● Problem to work on: Below are records to transcribe in full and unchanged; omit every picture.

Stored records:

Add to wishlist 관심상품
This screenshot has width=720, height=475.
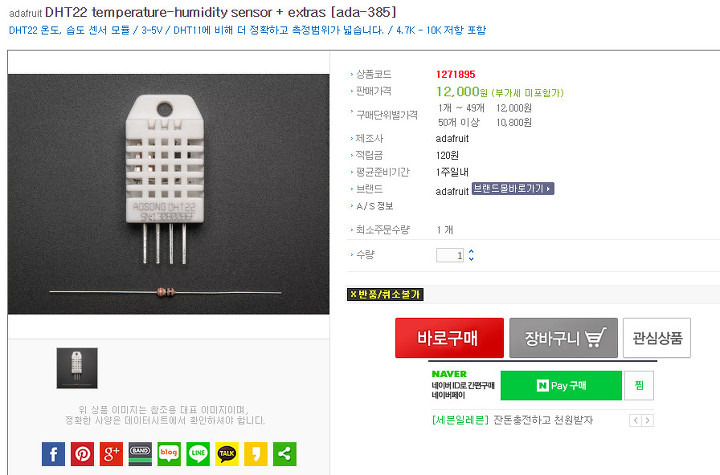(x=657, y=338)
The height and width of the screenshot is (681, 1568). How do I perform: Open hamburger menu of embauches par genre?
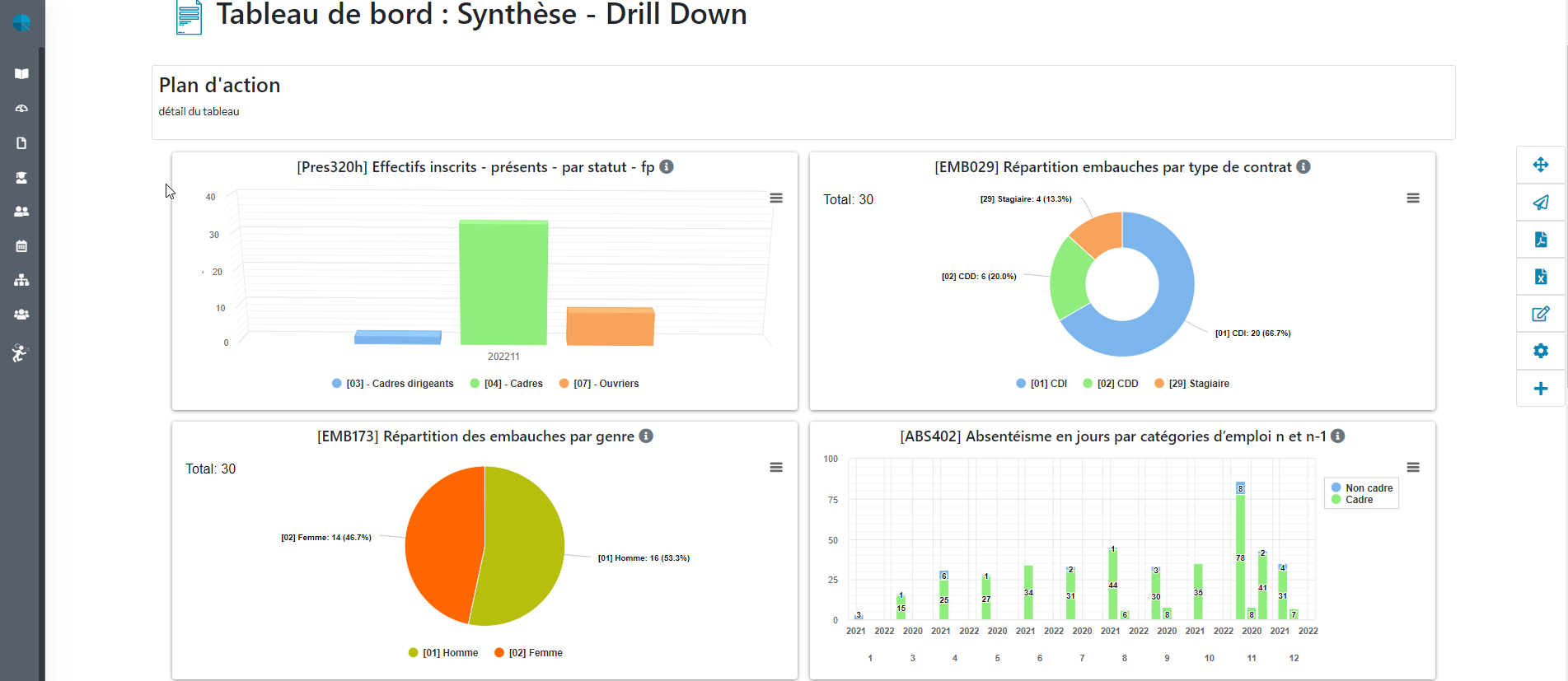tap(776, 468)
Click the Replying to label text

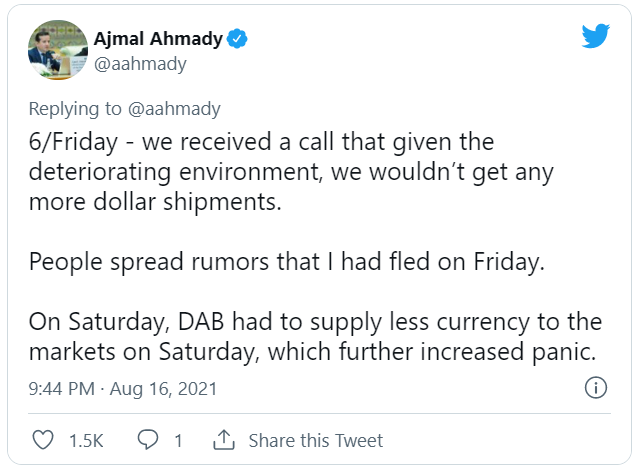tap(75, 109)
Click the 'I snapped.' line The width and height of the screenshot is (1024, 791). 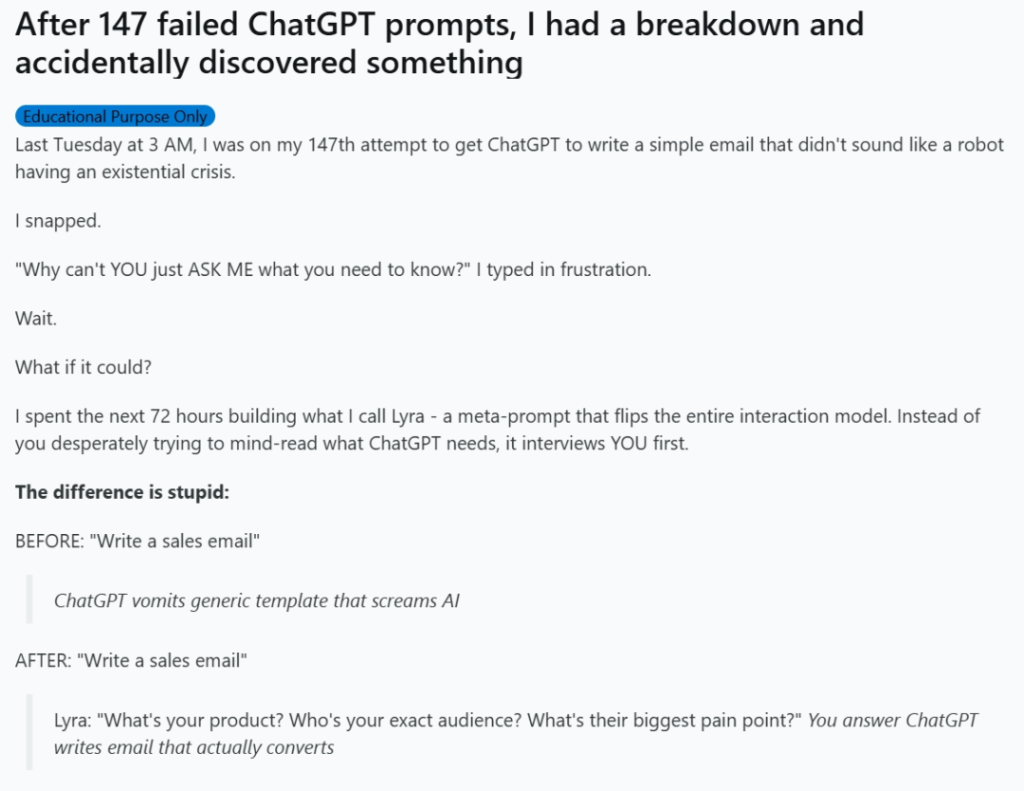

● Written answer:
Add to wishlist 관심상품
This screenshot has width=720, height=475.
(x=657, y=338)
The height and width of the screenshot is (681, 1568). How do I perform: Open hamburger menu of embauches par genre?
tap(776, 468)
Click the Replying to label text

tap(75, 109)
Click the 'I snapped.' line The width and height of the screenshot is (1024, 791). 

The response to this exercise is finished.